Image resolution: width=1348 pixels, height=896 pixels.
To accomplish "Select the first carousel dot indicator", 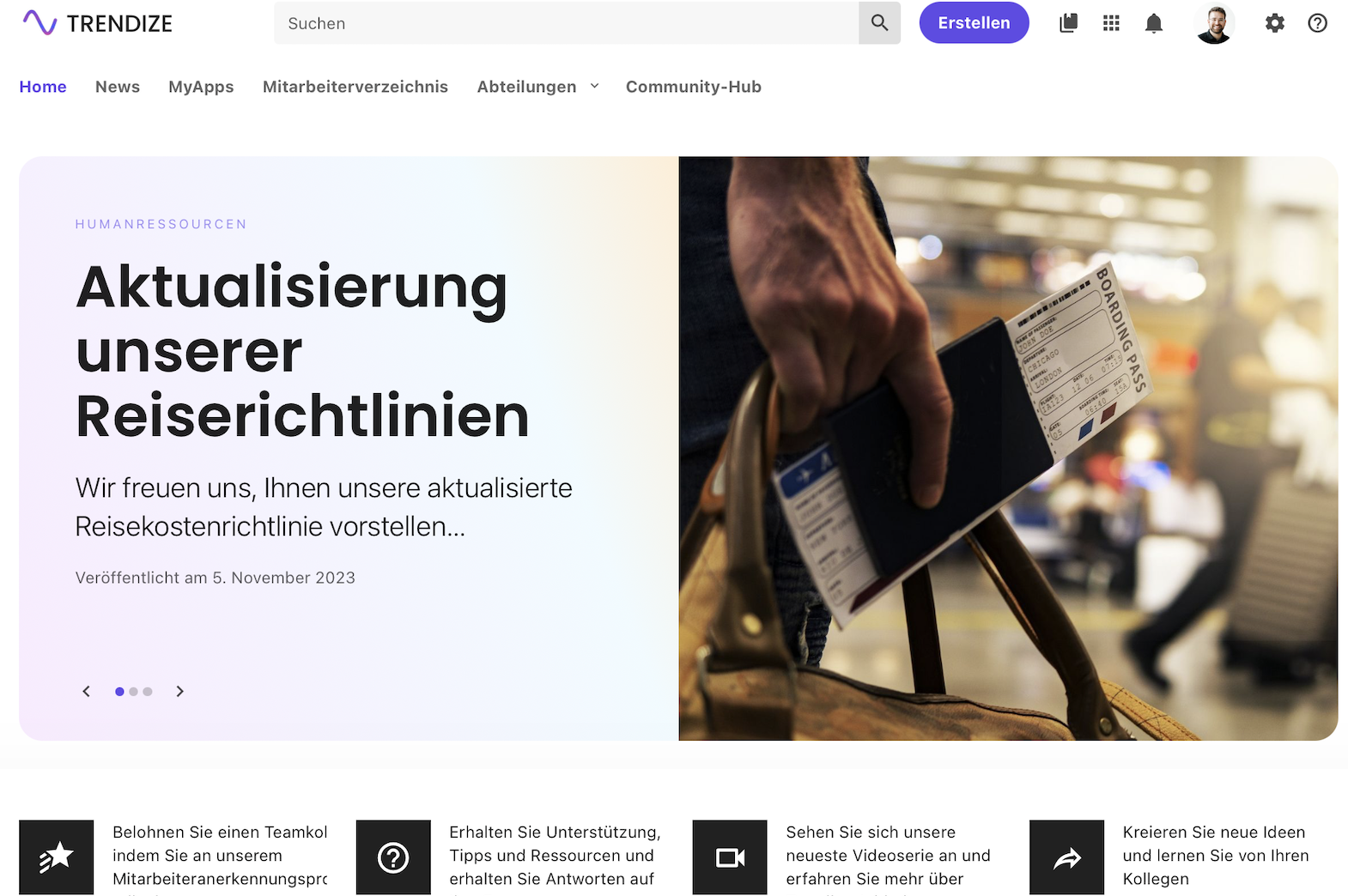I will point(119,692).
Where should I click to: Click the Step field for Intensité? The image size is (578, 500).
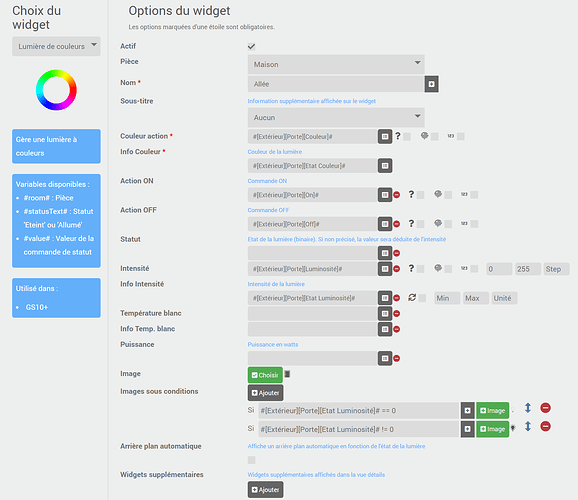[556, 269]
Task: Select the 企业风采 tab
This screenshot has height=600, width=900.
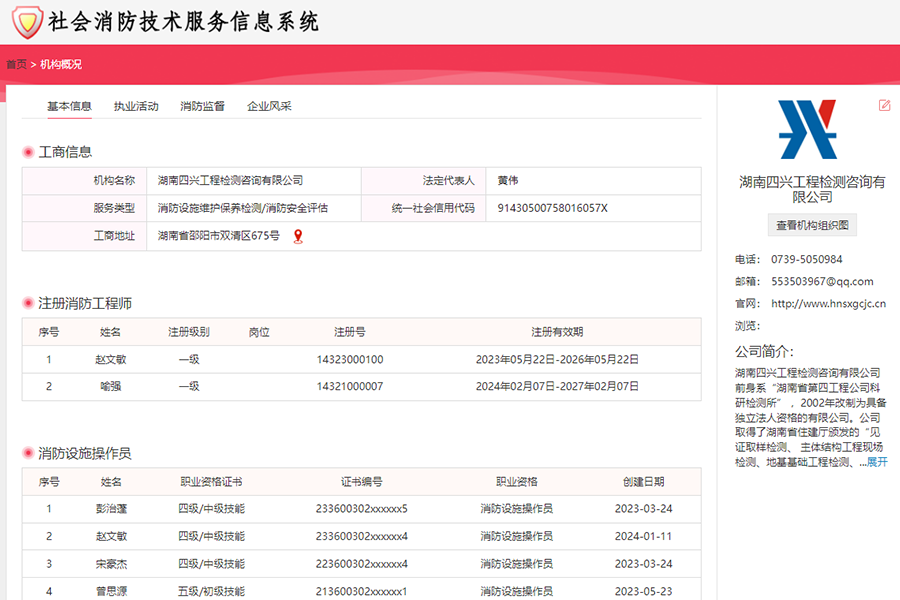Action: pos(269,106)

═══

Objective: Format the rows from the line containing "Where should I" through the end of the rows as a two-column CSV with the header instruction,response. Give one line per row, putting its text and its answer each in a single quoted field with line breaks replaced by spaces, and leave out the pictures.

Result:
instruction,response
"Where should I click to: Click the Step field for Intensité? The image size is (578, 500).","[556, 269]"
"Task: Select the 企业风采 tab This screenshot has height=600, width=900.","Action: pos(269,106)"